• Excerpted passage

┄┄┄┄┄┄┄┄┄┄

Just plugging along here. It's been a bit of a stressful month surrounding the type 2 diabetes. I've been on 500 mg Metformin ER for a week now. For the first three days, I gained seven pounds, then it all went away over the next three days. I've been testing my blood sugars like mad. Nothing I do seems to make sense when I interpret it through my glucometer. Then someone suggested that I was trying to do too many different things, and to give the Met ER a chance to start working. I'm still getting used to how it makes me feel. I spent a few days feeling nauseous and dizzy. Now the dizzies are there till late afternoon and the nausea only appears once or twice a day. It reminds me of when I was pregnant! I can't seem to exercise when this dizzy. I lose my balance easily and I'm clumsy all the time.

┄┄┄┄┄┄┄┄┄┄

• Data listing
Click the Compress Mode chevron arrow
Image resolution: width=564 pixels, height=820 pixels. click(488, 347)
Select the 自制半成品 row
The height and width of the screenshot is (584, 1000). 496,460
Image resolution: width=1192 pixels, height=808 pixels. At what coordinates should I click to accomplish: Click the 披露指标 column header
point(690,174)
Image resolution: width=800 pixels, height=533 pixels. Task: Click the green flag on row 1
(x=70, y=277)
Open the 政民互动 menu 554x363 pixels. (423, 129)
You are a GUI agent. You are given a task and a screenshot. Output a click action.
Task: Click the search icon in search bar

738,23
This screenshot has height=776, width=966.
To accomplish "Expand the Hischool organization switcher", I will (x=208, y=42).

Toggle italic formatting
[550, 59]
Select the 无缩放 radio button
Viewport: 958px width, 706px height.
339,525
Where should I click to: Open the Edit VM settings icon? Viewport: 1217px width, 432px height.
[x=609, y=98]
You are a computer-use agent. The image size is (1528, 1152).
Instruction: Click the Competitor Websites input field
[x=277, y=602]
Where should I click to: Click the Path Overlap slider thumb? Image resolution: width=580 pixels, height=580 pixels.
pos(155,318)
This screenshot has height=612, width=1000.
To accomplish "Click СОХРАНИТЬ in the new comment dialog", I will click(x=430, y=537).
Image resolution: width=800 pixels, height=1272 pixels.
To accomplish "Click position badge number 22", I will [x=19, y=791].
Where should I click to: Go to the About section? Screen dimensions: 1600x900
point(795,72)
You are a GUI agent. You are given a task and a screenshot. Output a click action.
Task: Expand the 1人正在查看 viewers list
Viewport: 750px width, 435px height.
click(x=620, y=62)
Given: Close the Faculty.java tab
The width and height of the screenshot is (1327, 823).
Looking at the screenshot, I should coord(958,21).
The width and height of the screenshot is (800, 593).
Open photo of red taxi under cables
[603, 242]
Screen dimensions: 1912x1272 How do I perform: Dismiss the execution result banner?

┄┄┄┄┄┄┄┄┄┄

• What the exercise asks
Answer these about the post on Metformin above the records:
(a) What medication and dose has the writer been taking, and for how long?
(b) How much weight did the writer gain during the first three days?
(c) What earlier time does the writer say the side effects bring to mind?

• Task output
(a) 500 mg Metformin ER, for a week.
(b) Seven pounds.
(c) The time when the writer was pregnant.